Good listening requires you to make an effort to not just hear but to understand what the speaker is saying. You can work towards this by doing the following:
Engage with what is being said instead of planning what you are going to say next.
Acknowledge the speaker by using nods, smiles and body language (such as leaning forward) and short verbal cues that indicate you have taken in the information such as “I know what you mean,” and “of course,”. But, be careful that you are truly responding to what the speaker is saying rather than being a parrot.
Be responsive when the customer baits you for questions. For example, if the customer tells you they just got back from their holiday. They may be baiting you to ask about this, where they went, etc.
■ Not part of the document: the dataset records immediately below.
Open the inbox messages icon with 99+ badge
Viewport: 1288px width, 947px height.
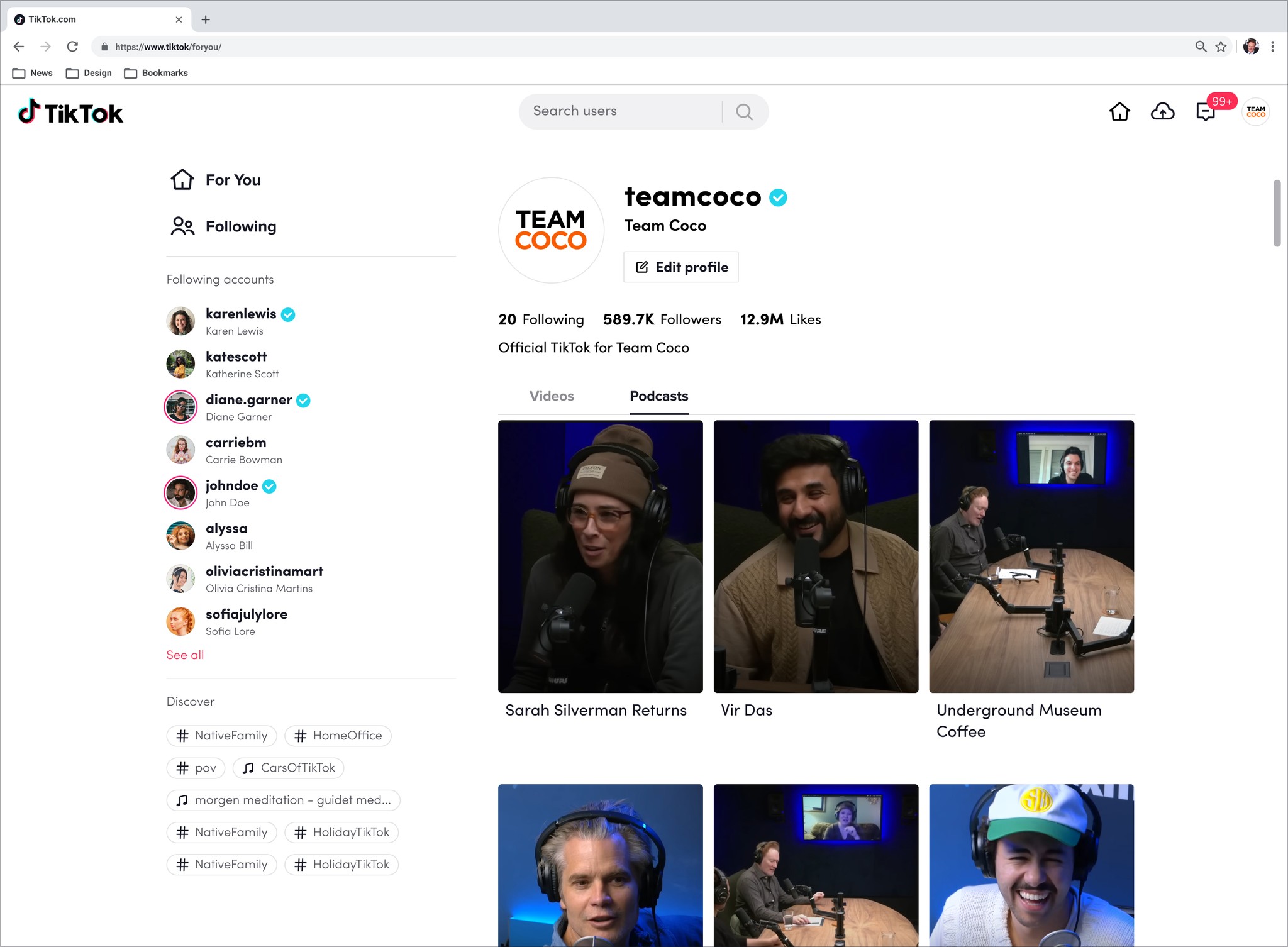(x=1205, y=112)
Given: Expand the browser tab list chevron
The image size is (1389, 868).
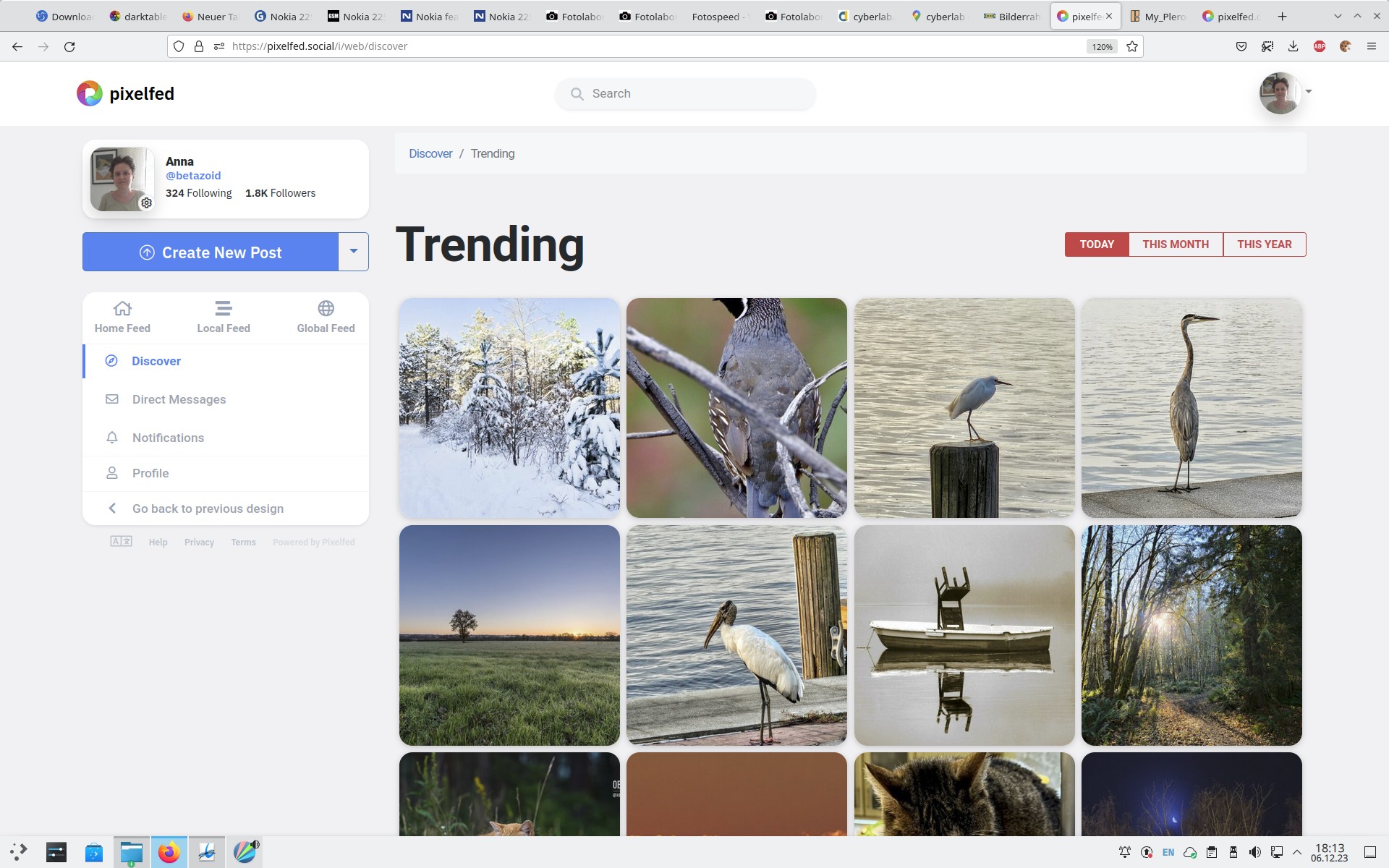Looking at the screenshot, I should tap(1337, 16).
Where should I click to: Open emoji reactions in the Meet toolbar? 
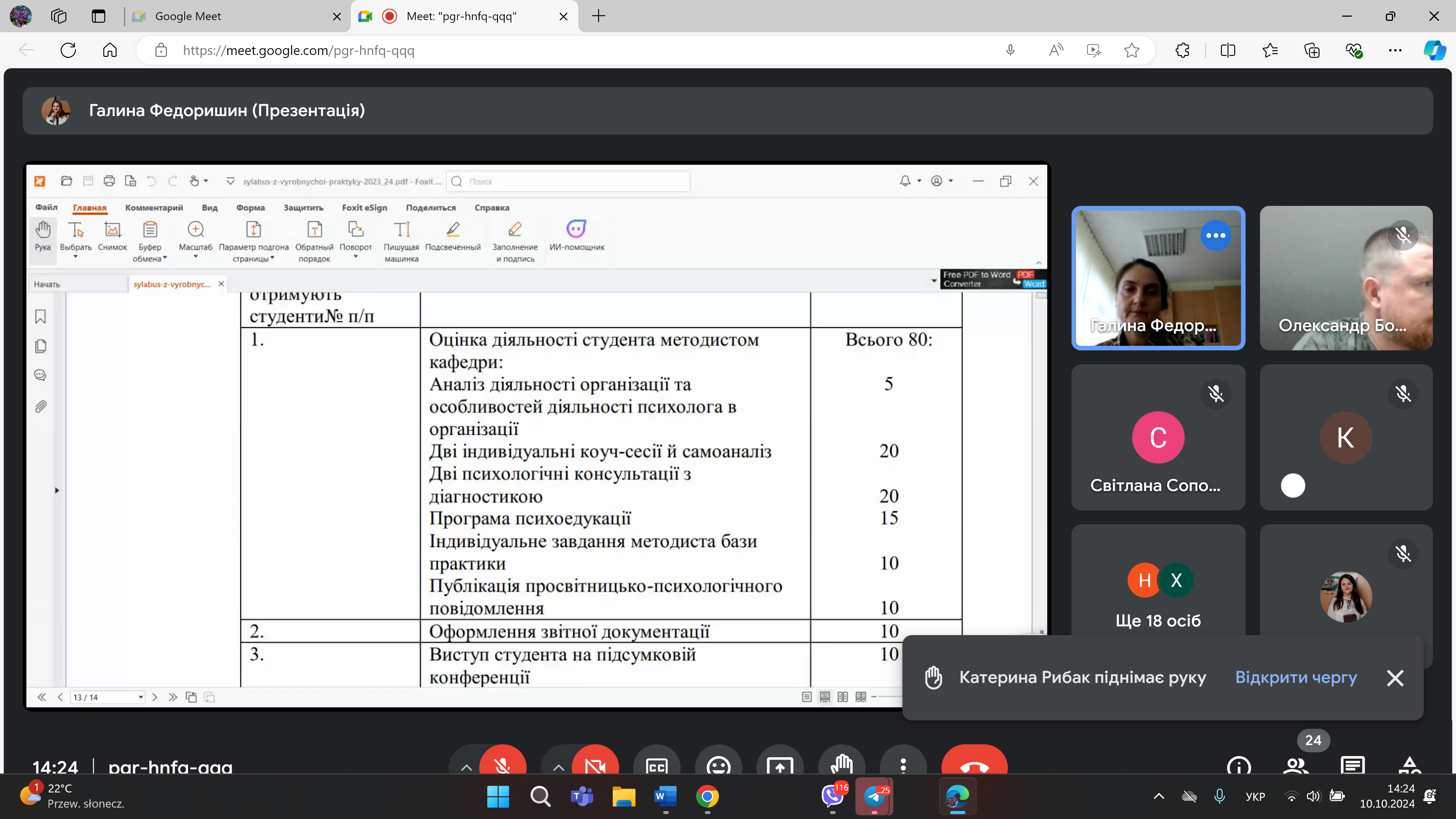point(719,764)
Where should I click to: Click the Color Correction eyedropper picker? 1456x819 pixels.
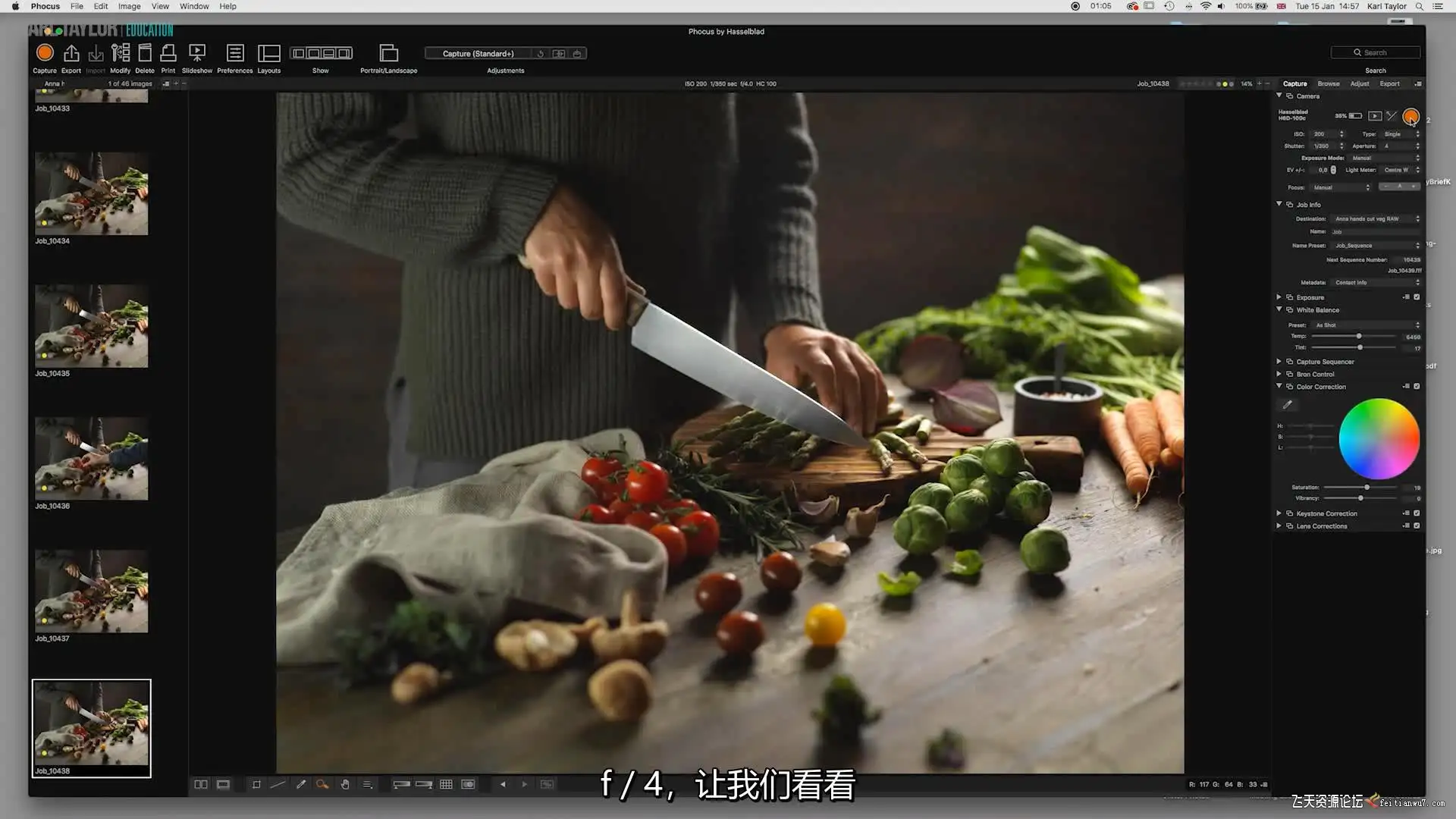pyautogui.click(x=1287, y=405)
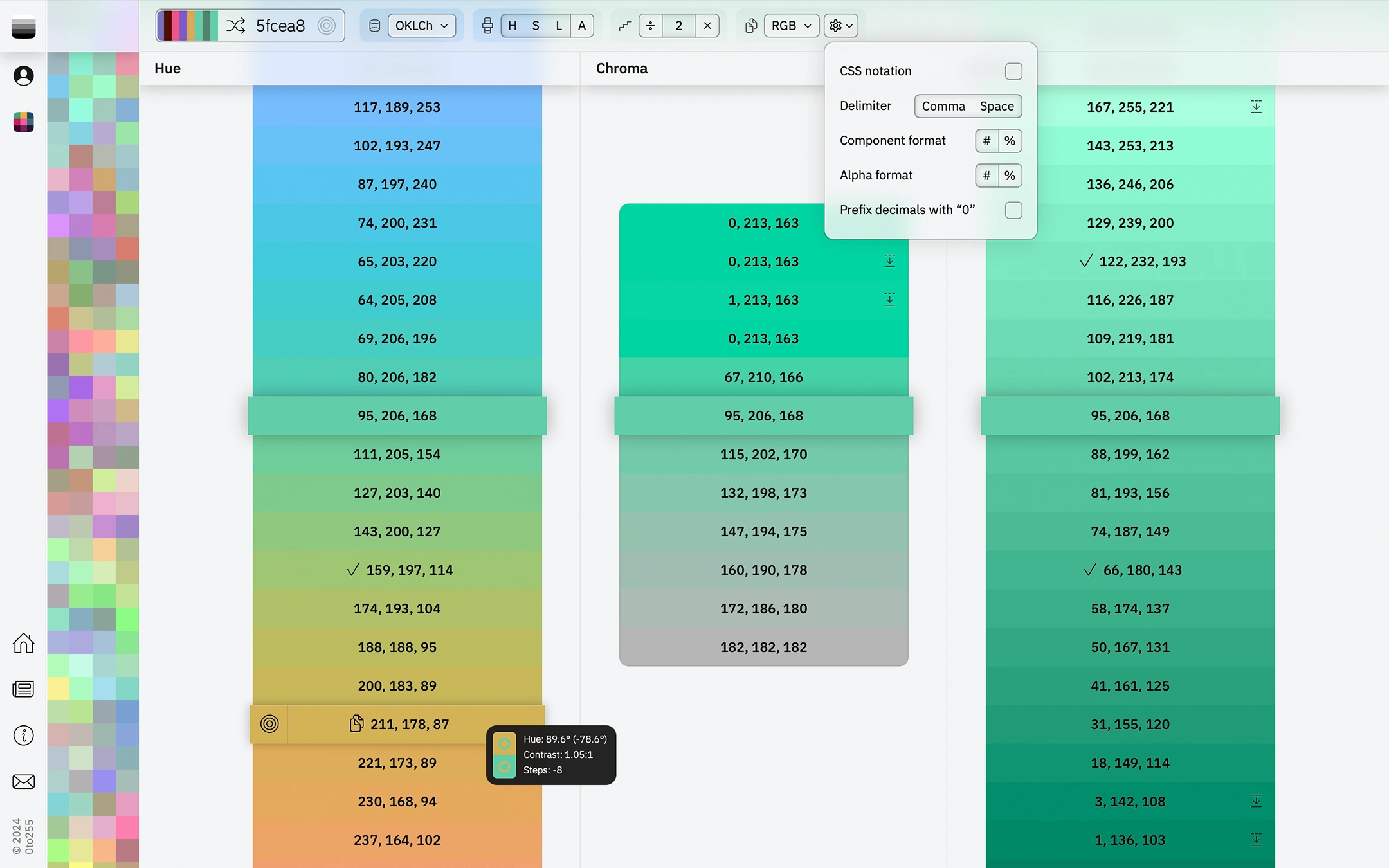This screenshot has width=1389, height=868.
Task: Shuffle to a random palette color
Action: click(x=237, y=26)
The customer wants to believe that you are not just interested in the sale but also in connecting with them personally.
Check your comprehension through paraphrasing, summarising, and/or repetition of the customers’ points. This serves two purposes. It shows that you are interested and helps to avoid misunderstandings.
Never assume that what you heard is exactly what the customer meant. Don't be afraid to ask for clarity and additional information. The extra effort on your part to ensure that you understand the customer will show them that you are really interested and will pay off in the long run.